__Assignment__:
Line by line, restate the material word for word, omitting any image.

__Records shown__:
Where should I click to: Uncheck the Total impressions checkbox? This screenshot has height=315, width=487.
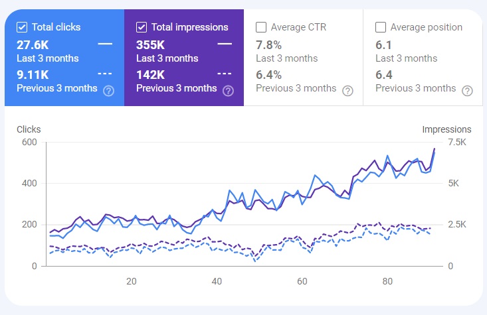pyautogui.click(x=142, y=27)
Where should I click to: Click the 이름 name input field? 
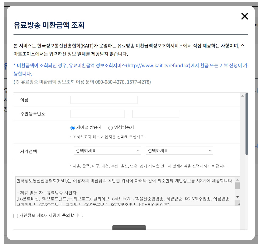[x=104, y=100]
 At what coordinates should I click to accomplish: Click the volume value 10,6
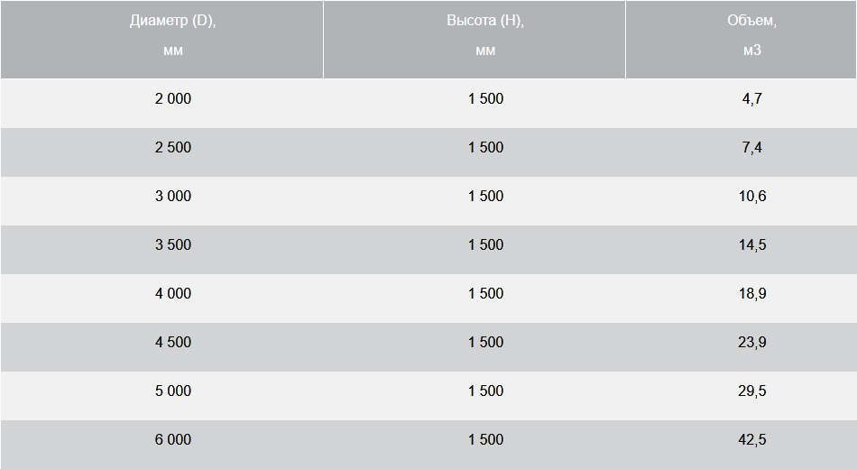[x=752, y=197]
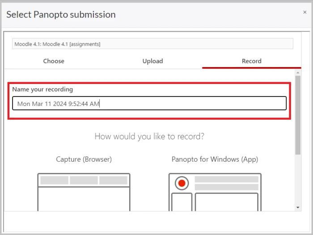Close the Select Panopto submission dialog

(x=305, y=12)
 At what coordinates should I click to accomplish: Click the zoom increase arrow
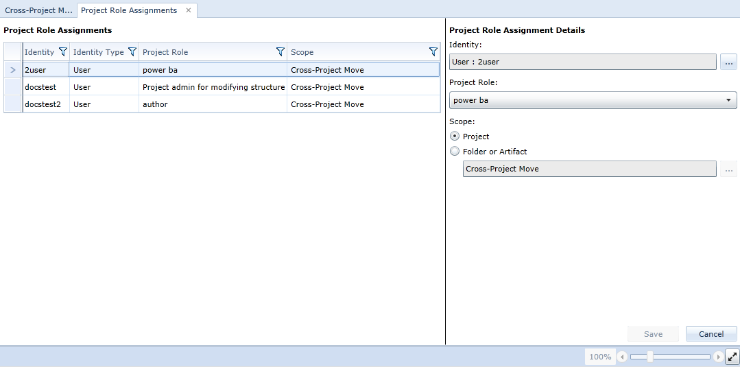718,357
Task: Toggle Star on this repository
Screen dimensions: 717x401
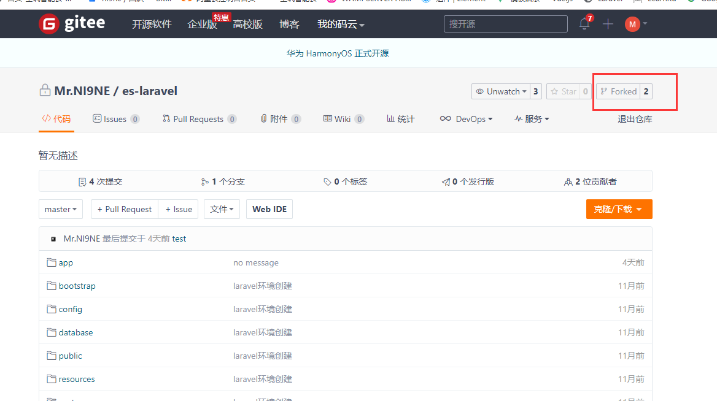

__Task solution__:
Where should I click to: Uncheck the Total impressions checkbox? This screenshot has height=315, width=487.
pyautogui.click(x=142, y=27)
Where should I click to: Click the 이름 name input field? 
[x=104, y=100]
 At what coordinates should I click to accomplish: Click the volume value 10,6
[x=752, y=197]
Close the Select Panopto submission dialog

(x=305, y=12)
 At what coordinates should I click to accomplish: Click the zoom increase arrow
718,357
Task: Toggle Star on this repository
Screen dimensions: 717x401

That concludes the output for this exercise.